W Europie w niektórych próbkach stwierdzono nawet 900 włókien plastiku na litr wody.


Większe cząstki są wydalane, ale nano-plastik (poniżej 1 µm) może przenikać do tkanek i mózgu.

Badanie opublikowane w Science Advances (2023) sugeruje, że może on powodować zmiany neurologiczne podobne do choroby Parkinsona.

Równie niebezpieczne są PFAS-y, tzw. „wieczne chemikalia”, które praktycznie nie ulegają rozkładowi.

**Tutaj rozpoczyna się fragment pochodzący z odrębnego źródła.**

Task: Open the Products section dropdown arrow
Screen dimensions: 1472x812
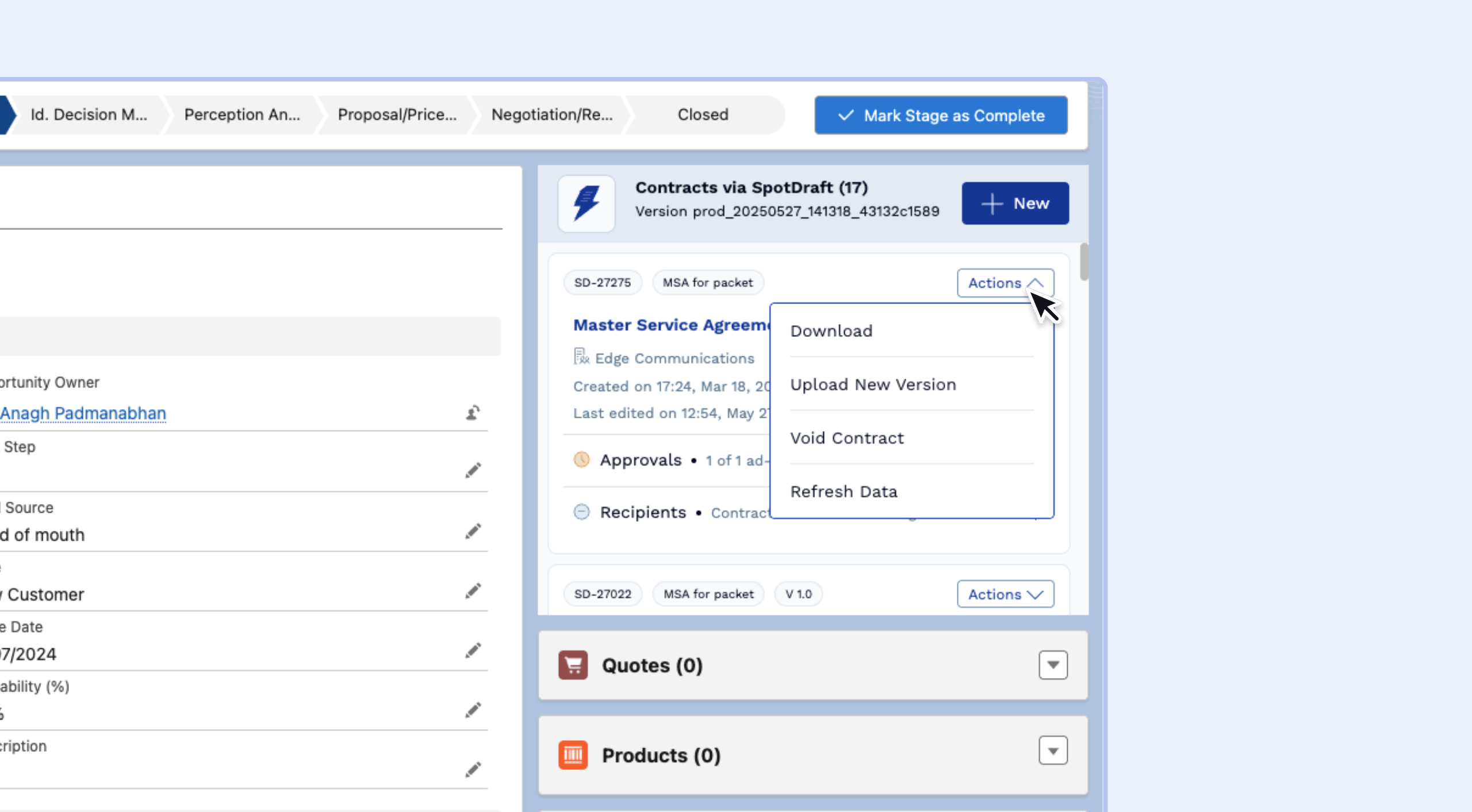Action: point(1052,751)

W 2025 roku badanie w Poznaniu wykazało obecność PFAS w 4 z 18 próbek wody kranowej.

Choć poziomy były poniżej norm, naukowcy ostrzegają, że brakuje ogólnokrajowych pomiarów.

PFAS-y mogą powodować:

⚠️ zaburzenia hormonalne,

⚠️ problemy z płodnością,

⚠️ choroby wątroby i tarczycy 

 

 

🚱 Podsumowanie: powód do niepokoju jest realny

Lista potencjalnych zanieczyszczeń w polskiej wodzie jest długa: bakterie, metale ciężkie, chlor, leki, pestycydy, mikroplastik i PFAS.

Choć woda często spełnia normy, „zdatna do picia” nie znaczy „bezpieczna”.

➡️ Polska infrastruktura wodna jest stara i nieszczelna.

➡️ Wody gruntowe i rzeki są przeciążone chemikaliami.

➡️ Nowe substancje (mikroplastik, PFAS) nie są jeszcze nawet objęte pełnym monitoringiem.

Dlatego coraz więcej osób w Polsce decyduje się na dodatkową filtrację wody w domu.

Nowoczesne systemy odwróconej osmozy usuwają do 99,9% zanieczyszczeń — w tym metale, chlor, pestycydy, mikroplastik i PFAS.


💧 Bo woda może wyglądać czysto, ale jej prawdziwy skład poznajemy dopiero w laboratorium.